復讐者の計画
少し時間を遡り、場所も変わってミアたちのいる妖狐山。
年は明け、ヘルスターへの拷問も既に終わっている。その拷問についてだが、リリィの拷問はよほど恐ろしいものだったのだろう。アンスリウムに異常なまでの忠誠を誓っている狂信者ヘルスターが、恐怖のあまりに口を割り、あらゆる事を聞き出す事に成功していた。
ヘルスターとフラウロスの計画は、チェラズスフロウレスとブレゴンラスドを同時に攻めて、アンスリウムを助け出す事。そして、チェラズスフロウレスとブレゴンラスドとモノーケランドの王を殺して、三つの国をアンスリウムの支配下におく事だった。
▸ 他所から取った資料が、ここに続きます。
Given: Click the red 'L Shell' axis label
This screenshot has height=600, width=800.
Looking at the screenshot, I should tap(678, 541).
正直言ってかなり馬鹿げているし正気とは思えないような計画だけど、ヘルスターは本気だった。
モノーケランドの侍王が狙われたのは、アンスリウムの誘いを拒否した為だ。だから、その罪を償う必要があると考えていた。
妖狐山の守り神である妖狐を仲間に取り入れようとしたのは、神に属する妖狐の力で神に仇名すモノーケランドを恐怖に陥れる為。そして、その後にブレゴンラスドでアンスリウムを救えば、アンスリウムこそが絶対なのだと知らしめる事が出来ると考えていた。
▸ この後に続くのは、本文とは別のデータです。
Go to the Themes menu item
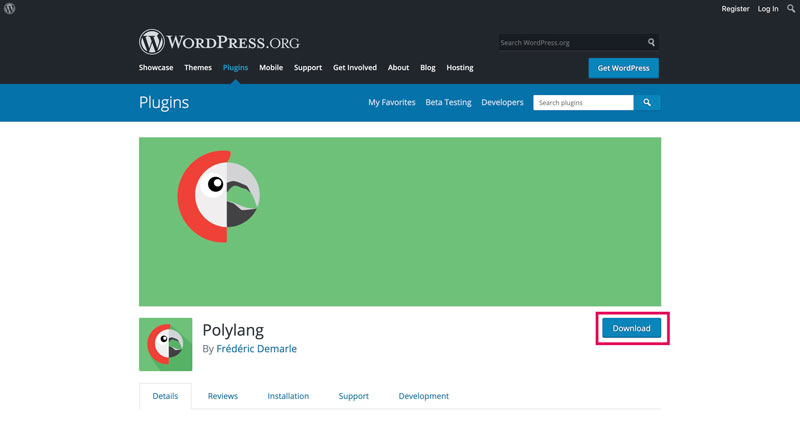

「ブレゴンラスドを襲っている時に、チェラズスフロウレスに戦争を仕掛けるつもりだったようね。チェラズスフロウレスとブレゴンラスドの仲は前より良くなっているでしょう? だから、片方だけを襲えば片方が助けに来る状況が生まれてしまう。それを防いでアンスリウムを助け出すのがあの男の狙いだったみたい」
「確かに妖狐を使えばそれが可能だな。ついでにディアボルスパラダイスの戦力をブレゴンラスドに割らなくて良いなんて、あっちにしてみれば随分とお手頃な作戦って事か」
「ええ」
「……ぬう。ルーサの言う通りお手頃かもしれぬが、しかし、まさか戦争を仕掛けておるのが魔王ではなくヘルスターだったとはのう」
「戦力は学園の生徒や卒業生を入れて約千人だそうよ。海から攻める予定で、既に船も準備が出来ているらしいわ。ただ、ヘルスターは船の場所をしらないみたい」
「情報が漏れぬように対策をしておったか。当然と言えば当然じゃのう」
「そうね。でも、魔王にも悟られないように準備をしていたせいで、準備に時間がかかったみたい。だから、準備が出来たのも最近らしいわ。今は仲間を一か所に集めて船まで移動を始めた段階だそうよ」
「ほう。てっきり転移用の魔道具などで奇襲をかけると思ったけど、そう言うわけでは無いのじゃ?」
「私もそれは考えて聞いたんだけど、大人数を移動させる為の物が用意出来なかったのと、万が一の為に自分たちが使う分を残す必要があると言っていたわね。まあ、その万が一ってのは、私やジャスミンから逃げる為でしょうけど」
リリィはそう言うと視線を移す。視線を移した先にはヘルスターがいて、その顔は原形を留めておらず、体中がボロボロ。意識は失っていて、手足と指先まで変な方向に曲がっている。見る人が見たら、本当にまだ生きているのかを疑う程に、その悍ましさに吐き気を催す悲惨な状態だった。おかげでミアは直視出来ずにいた。けど、だからと言って回復はしてあげない。ヒルグラッセとメイクーとルーサが止めを刺そうとしたのは止めたけど、それ以上の事はしなかった。
「でも、それよりも問題はネモフィラ王女の事ね」
「うむ。まさか人質になる為に連れて行かれてしまったとは思わなかったのじゃ」
「あの馬鹿。馬鹿だ馬鹿だとは思っていたけど、ここまで本当に馬鹿だったなんてね。普通は王女を人質に要求されても連れてなんて行かないわよ」
「しかし、ルニィさんが聞いた話では、フィーラは自分の意思で行動していたのじゃろう?」
「はい。何かで縛られている様子も無く、ご自分の足で走っていたと聞きました」
「そうなると、モーナスさんだけを責めるものでもないのじゃ」
「何言ってるの。貴女もだけど、あの子はまだ六歳の女の子よ。大人の私やあの馬鹿がしっかり見てあげて、護って、間違った事は間違ってるって教えなきゃいけないのよ。それなのに、率先してこんな事……許される事ではないわ」
「リリィさん……」
ミアは反省した。ミアは前世の記憶があり、そのせいで自分が五歳である事を忘れる事が多い。だから、今の自分と同い年のネモフィラに対しても、それをついつい忘れてしまうのだ。ネモフィラは六歳のわりにはとてもしっかりした子だから、余計にそうなってしまう。でも、それじゃ駄目なのだ。ミアはリリィの言葉で居ても立っても居られなくなり、今直ぐに助けに行こうと考えた。
「ワシは今直ぐにでも――」
フィーラを助けに行くのじゃ。と、ミアが言葉を続けようとした時だった。不意に視界の少し先で空間が歪み、その場にパッと猿轡を噛まされて縛られているクリマーテが現れる。
クリマーテは顔を青ざめさせていて、直ぐに周囲をキョロキョロと見回した。
「――クリマさん!?」
ミアが呼ぶとクリマーテもこちらに気がつき目をかち合わせ、大粒の涙を流す。その顔は申し訳ないと言う感情で深く悲しみに満ちていた。